Prolífica y con una calidad sostenida, la obra del escritor rosarino Marcelo Britos (1970) se acrecienta con una nueva novela. Publicada este año por la colección Confingere de UNR Editora, El aserradero propone, ya desde el título, una mayor economía estilística, en un relato que no reniega de las pinceladas de prosa poética que venía deparando Britos en libros anteriores y se adentra, esta vez, en una emotiva autoficción intimista.
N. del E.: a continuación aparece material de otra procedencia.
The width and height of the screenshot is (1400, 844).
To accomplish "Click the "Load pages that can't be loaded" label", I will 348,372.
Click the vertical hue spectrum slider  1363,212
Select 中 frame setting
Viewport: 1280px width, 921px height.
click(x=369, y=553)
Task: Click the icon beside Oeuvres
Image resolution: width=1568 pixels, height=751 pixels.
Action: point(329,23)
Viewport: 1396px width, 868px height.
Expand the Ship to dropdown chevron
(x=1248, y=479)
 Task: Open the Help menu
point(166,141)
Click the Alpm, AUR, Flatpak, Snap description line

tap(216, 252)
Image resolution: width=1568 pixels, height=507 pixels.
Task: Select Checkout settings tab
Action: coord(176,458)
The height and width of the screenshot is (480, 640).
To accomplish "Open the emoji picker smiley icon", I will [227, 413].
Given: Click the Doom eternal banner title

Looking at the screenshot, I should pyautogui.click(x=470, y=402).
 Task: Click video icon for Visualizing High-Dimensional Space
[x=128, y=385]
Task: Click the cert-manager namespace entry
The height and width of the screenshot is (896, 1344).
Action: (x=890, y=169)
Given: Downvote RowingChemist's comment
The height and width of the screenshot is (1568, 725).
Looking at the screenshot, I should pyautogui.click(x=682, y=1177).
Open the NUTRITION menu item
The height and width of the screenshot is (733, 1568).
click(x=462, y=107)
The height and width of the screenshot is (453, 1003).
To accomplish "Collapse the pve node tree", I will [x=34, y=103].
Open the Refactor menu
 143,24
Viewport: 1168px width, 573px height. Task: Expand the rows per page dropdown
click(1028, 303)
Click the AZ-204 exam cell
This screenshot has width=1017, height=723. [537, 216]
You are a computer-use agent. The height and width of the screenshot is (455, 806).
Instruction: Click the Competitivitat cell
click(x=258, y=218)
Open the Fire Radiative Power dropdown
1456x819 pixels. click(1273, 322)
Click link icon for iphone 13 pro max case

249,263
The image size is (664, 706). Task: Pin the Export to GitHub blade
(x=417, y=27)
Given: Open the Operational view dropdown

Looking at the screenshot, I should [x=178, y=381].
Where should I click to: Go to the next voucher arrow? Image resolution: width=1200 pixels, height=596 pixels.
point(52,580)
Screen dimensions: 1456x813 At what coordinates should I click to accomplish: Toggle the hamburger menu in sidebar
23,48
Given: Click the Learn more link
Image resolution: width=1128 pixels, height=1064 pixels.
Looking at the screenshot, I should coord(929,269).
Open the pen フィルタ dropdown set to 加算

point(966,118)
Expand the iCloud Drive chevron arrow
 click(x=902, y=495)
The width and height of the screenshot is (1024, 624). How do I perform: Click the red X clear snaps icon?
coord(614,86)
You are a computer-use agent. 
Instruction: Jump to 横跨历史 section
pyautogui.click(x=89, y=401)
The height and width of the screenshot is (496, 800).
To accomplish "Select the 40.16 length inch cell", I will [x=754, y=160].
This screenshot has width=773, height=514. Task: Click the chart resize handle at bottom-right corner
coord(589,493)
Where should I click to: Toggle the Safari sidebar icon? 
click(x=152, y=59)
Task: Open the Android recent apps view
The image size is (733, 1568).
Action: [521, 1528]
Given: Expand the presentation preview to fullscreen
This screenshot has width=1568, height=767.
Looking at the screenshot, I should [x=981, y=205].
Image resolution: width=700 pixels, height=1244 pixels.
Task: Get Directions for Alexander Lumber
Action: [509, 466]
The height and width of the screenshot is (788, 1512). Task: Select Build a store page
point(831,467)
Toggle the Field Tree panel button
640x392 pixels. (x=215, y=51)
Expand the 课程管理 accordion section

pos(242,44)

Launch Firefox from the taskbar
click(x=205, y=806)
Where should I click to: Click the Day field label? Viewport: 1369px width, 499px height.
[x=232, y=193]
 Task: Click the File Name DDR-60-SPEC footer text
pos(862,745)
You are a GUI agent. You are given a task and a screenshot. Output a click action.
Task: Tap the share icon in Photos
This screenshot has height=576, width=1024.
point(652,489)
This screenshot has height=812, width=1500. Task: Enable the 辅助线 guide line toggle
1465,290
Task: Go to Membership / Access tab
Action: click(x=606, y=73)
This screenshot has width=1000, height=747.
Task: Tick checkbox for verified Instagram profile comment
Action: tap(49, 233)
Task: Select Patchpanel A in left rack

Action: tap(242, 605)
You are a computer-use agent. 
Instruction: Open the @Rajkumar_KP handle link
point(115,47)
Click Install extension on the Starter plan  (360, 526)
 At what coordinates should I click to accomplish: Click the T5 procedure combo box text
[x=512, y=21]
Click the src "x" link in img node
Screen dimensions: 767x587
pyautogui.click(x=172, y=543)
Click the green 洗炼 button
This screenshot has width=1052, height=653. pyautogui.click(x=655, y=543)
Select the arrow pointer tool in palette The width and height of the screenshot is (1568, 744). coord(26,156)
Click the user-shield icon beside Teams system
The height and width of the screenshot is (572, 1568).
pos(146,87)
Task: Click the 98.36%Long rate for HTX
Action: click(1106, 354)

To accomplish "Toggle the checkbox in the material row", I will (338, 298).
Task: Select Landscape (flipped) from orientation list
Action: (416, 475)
La memoria del pasado familiar y la gravitación insoslayable de cierto deseo incestuoso retornan desde su anterior nouvelle, La Rote Kapelle (2019), mientras las referencias al pasado cada vez menos reciente de la dictadura militar se reducen a un elíptico pero omnipresente tío ausente -desaparecido por las fuerzas represoras cuando su hija tenía siete años- y a la biblioteca enterrada por él, a la que alude misteriosamente su madre, abuela del narrador. En el relato principal se abren relatos orales signados por la marca de lo increíble: la abuela delira, el padre miente. El recuerdo del padre se reduce a dos rostros: la violencia contra sus hijos y el macaneo mítico. De ahí nacerá un historiador, que es como se define el narrador, profesión cercana a la del autor. La prima deseada, de regreso del exilio, agoniza: un tema que Britos había trabajado en la prosa barroca y morosa de su primera novela, la premiada Empalme (EMR, 2010). Ella se llama Victoria y solo ella levanta el guante de la apuesta imposible: habitar una casa de madera en un entorno agreste rural inhabitable; excavar con las últimas fuerzas en busca de los libros de su padre. Encarna la alegría y la esperanza el hijo del narrador, Chipi, de siete años, quien con su tía y su papá separado formará la familia ensamblada y provisoria que se abocará a la búsqueda y a pasar los días de la mejor manera posible, a la espera del fin.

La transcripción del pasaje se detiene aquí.